Working with artisans was a natural part of designing an L.A. store for Heath Ceramics, which is based in Sausalito, 400 miles to the north. The shop opened last December and also houses Adam Silverman’s studio. “They captured what was interesting and worked in our factory and location, and did not try to invent a new aesthetic or design for design’s sake,” says Heath’s co-owner Catherine Bailey. Drawing inspiration from Marfa and Donald Judd, Alonso, who led the project, made shelf brackets out of used kiln furniture, and repurposed kiln shelves as tabletops in the open storefront.

Issues of inspiration and authenticity are vitally important to Commune and give them their of-the-moment cultural fluency. If, as all of the Commune members have noted, being a designer is like being a therapist—they like to call it “image therapy”—the firm’s own psyche offers interesting depths to plumb. For the Ace Hotel, Pamela says, they looked to a mix of “Bedouin architecture, tents, camping, national parks, Easy Rider, nomadic tribes, Navajo—all Native American, really—Texas, definitely Marfa, a lot of South American concrete structures, concrete-block walls, and just indoor/outdoor California living. Plus, we looked at Joshua Tree more than Palm Springs.” There’s a delicate line between appreciation and appropriation, but like Picasso and his African masks, the partners filter these elements through their own experience, producing an exuberant mix of client, Commune, and history.

“When we start working with a client, we get into who they are and who they want to be,” Alonso says. When two high-powered businesswomen, Elizabeth Wiatt and Jamie Tisch, approached Commune with their retail concept, a customize-your-own-clothing store aimed at tweens, the pair realized quickly that they needed a space that was about empowerment and individuality rather than overt girliness. “Roman immediately understood this and came up with Sister Corita Kent”—an activist artist from the 1970s—“which was a perfect match on two levels: the story and the physical space,” Wiatt says. Kent’s bold, colorful graphics give the resulting Beverly Hills boutique its vitality. “When we’re inspired, it’s up front; it’s an ode,” Alonso says. “We never mean to borrow without giving credit.”

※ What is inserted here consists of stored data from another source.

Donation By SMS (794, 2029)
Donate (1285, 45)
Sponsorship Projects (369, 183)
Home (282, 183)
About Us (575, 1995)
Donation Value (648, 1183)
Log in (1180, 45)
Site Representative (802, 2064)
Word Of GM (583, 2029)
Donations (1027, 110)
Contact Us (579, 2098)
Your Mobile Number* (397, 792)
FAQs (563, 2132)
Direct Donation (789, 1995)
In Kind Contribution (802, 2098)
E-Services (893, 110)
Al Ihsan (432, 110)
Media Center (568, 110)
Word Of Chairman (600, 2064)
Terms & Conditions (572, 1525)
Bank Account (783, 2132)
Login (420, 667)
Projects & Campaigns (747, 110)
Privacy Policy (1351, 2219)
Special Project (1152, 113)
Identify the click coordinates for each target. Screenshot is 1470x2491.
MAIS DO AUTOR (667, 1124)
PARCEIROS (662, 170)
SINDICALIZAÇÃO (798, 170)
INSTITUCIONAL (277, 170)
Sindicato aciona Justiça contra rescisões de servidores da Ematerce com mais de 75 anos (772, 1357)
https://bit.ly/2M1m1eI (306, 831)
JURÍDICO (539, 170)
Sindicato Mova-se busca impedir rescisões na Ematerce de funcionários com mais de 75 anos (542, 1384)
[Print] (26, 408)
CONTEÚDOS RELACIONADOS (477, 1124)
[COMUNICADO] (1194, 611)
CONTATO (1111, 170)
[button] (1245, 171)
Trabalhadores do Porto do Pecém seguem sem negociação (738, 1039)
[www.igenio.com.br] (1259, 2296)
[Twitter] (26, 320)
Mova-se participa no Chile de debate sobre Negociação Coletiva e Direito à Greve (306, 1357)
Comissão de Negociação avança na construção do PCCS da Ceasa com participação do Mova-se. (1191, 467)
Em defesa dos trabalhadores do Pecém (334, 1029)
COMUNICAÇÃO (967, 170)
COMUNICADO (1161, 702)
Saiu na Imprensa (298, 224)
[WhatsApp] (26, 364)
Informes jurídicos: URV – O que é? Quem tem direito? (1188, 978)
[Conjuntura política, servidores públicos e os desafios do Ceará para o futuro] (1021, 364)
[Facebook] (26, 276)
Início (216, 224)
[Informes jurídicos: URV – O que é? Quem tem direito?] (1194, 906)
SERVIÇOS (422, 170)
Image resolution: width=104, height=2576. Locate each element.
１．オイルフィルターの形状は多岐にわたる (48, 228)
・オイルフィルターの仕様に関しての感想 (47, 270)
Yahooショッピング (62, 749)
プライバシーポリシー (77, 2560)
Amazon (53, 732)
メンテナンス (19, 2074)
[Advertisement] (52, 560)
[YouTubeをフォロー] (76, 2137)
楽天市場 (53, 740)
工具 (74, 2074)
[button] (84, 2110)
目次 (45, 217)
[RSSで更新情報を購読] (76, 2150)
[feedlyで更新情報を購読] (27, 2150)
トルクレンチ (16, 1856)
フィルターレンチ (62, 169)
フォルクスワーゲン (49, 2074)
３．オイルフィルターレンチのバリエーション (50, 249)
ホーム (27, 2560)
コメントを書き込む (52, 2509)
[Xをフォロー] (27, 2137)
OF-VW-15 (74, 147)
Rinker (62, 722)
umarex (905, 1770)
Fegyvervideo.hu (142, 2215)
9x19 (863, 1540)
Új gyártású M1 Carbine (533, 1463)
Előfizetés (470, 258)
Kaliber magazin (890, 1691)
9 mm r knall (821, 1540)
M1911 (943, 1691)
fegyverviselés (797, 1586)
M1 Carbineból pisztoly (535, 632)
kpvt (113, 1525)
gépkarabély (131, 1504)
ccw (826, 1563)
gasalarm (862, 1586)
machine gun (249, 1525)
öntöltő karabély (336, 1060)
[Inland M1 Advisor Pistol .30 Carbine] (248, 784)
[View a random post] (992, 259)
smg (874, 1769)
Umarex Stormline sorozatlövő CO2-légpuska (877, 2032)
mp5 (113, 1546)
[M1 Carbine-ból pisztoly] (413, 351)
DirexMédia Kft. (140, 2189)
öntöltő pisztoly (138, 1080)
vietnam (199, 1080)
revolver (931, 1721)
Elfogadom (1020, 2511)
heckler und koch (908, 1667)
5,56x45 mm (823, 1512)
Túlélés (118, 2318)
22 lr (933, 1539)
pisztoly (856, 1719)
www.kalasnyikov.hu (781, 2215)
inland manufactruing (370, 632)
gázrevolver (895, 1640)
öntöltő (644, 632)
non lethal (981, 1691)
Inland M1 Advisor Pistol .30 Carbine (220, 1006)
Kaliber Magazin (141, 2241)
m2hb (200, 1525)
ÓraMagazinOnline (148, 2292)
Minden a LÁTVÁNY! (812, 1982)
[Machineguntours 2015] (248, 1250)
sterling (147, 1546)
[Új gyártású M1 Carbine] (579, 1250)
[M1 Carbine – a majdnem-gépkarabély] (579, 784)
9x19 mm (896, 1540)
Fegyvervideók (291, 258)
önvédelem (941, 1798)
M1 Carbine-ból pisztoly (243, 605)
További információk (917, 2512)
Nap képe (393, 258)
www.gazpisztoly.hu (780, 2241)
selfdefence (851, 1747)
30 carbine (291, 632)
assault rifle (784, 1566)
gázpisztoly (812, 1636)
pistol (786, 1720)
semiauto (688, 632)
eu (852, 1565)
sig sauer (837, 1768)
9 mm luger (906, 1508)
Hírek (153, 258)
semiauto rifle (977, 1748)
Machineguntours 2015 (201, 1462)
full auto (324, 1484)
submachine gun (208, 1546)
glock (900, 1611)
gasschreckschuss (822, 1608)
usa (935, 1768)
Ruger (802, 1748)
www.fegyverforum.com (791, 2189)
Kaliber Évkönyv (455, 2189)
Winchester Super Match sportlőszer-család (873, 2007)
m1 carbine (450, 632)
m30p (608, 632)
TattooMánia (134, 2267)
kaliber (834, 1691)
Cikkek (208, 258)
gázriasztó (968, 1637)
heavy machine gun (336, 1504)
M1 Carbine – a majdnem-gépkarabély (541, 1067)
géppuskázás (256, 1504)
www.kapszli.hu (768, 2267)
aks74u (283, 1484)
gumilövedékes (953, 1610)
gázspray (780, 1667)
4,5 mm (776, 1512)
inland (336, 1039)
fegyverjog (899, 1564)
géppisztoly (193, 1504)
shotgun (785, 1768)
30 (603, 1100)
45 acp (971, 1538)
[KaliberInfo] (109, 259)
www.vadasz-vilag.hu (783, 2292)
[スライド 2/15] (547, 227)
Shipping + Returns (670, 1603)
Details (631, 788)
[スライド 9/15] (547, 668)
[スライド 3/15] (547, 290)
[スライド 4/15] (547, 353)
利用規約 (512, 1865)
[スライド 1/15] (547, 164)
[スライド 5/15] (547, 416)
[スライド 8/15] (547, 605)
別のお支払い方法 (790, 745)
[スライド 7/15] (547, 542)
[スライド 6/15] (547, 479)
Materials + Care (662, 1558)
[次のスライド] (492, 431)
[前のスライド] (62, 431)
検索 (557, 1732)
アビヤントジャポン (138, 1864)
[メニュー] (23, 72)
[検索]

Working with clients like the notoriously detail-obsessed hotelier André Balazs, for whom Commune is updating the Chateau Marmont’s decidedly shabby bathrooms, the search for a project’s truest self takes on a different meaning. “He knew we’d respect his building,” Alonso says. “Those bathrooms will feel like they’ve always been there.” But that doesn’t mean a slavish devotion to authentic period pieces in pristine condition. Though the hotel opened in 1927, Alonso is taking his inspiration from turn-of-the-century interiors by Adolf Loos and Josef Hoffmann.

Despite this willingness to mix eras, the firm does have a fidelity to what the partners call “pure form.” That doesn’t have to be anything as highbrow as classical columns or Case Study houses. For the restaurant of the Ace Palm Springs, Commune insisted on pulling up layers of carpeting and linoleum to reveal “this amazing, totally fucked-up terrazzo floor,” Alonso says. They kept it, filling in the holes with concrete.

“People are looking for authenticity,” Pamela says. “Is it a reaction to minimalism or just a sign of our times? Maybe people are craving honest things, things that haven’t been so processed, that are pure and fresh and haven’t been altered.” To retain that sense without falling into straight reproduction, the firm relies on the careful combination—a judicious mingling of eras and proportions that’s apparent in all of its work. Like a beautiful, Janus-faced culture monster, Commune consumes its many influences with relish, constantly looking at the past to see the future.